Party Palace The sprawling resort includes nearly 800 guest rooms and 315,000 square feet of event space. Courtesy of The Broadmoor

Executive Travel

A Golf Trip to The Broadmoor With Diane Butler

The luxury resort in Colorado has everything one could want and more, says the avid golfer and CEO of Dallas-based Butler Advisers.

Diane Butler
Jake Meyers

One minute, I am surrounded by bucolic tranquility, casting a line into a mountain stream in the heart of the Rockies with nothing but the whispering wind above and the gurgling creek below. The next, I am screaming, zooming down a 1,800-foot zip line at 45 miles per hour, 500 feet above a canyon floor. This dichotomy epitomizes The Broadmoor; there is something for everyone.

The resort’s guests have included presidents and titans of industry in its 100-plus year history. Prussian Count James Pourtales bought the original 2,400-acre tract at the base of Mount Cheyenne to create the suburb of Colorado Springs and build a casino. In 1916, mining magnate Spencer Penrose acquired the 40 acres where the casino sat and developed the resort. Two years later, The Broadmoor opened to the public. 

A 90-minute flight from Dallas (followed by a 20-minute drive), the resort has grown and expanded over the years, blending luxury, history, and adventure into any stay. I spent two nights at the fly fishing camp, which is about 90 minutes west of Colorado Springs, into the Lost Creek Wilderness. The lodge includes seven private cabins that sit close enough to hear the rushing of Tarryall Creek, which offers some of the best fly-fishing in Colorado. Our guide taught us techniques and where to cast. Within 20 minutes of wading into the cool waters, I was catching fish, surrounded by towering firs and granite domes. The lodge has access to five miles of private waters, surrounded by mountains bursting with color and rocky outcroppings.

A step up from the “camp” food one might expect, we ate Wagyu burgers, succulent pork chops, and roasted vegetables that would match anything one might find back in civilization. One morning, I took a break from fishing to flex my Old West credentials, taking a horseback ride through Eagle Rock Ranch, where the Gottenborg family runs a pasture-raised beef operation in the hills of southern Park County.

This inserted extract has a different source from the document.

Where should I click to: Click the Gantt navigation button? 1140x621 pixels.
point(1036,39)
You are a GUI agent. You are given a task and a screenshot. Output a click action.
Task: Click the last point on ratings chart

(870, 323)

The resort offers a host of activities: high-flying ziplines, canoeing, paddle boats, falconry, a five-star spa, two PGA-caliber golf courses, a pool that overlooks Cheyenne Lake, a renowned tennis program, and 23 specialty boutiques selling everything from fine clothes to home décor. I opted for The Broadmoor’s “soaring adventures,” which entailed harnessing up and zipping across South Cheyenne Canyon, walking across shaky rope bridges suspended above rocky crags, and rappelling off a platform to land at the foot of Seven Falls, a seven-tiered waterfall.

LEFT TO RIGHT Restaurant 1858 gives diners a unique experience on the banks of Seven Falls.; The resort offers numerous indoor and outdoor opportunities for socializing with other guests.

When the daily adventures come to an end, the real decision is choosing where to eat. The resort’s 20 varied restaurants include Colorado’s only five-star eatery, the Penrose Room. My wife and I dined at La Taverne, an airy and sunlit steakhouse that sits off the main lobby, enjoying sesame-crusted seared tuna, a succulent porterhouse, and flavorful prime beef tartare, paired with a merlot.

Our expansive suite overlooked Cheyenne Lake. Other options include guest rooms, cottages, brownstones, and a large estate house. One of the highlights of the resort is seeing everyone with their furry companions. The Pitty Pat Club, named for Penrose’s wife Julie’s adored poodle, keeps pets entertained while guests head out for the day’s adventures.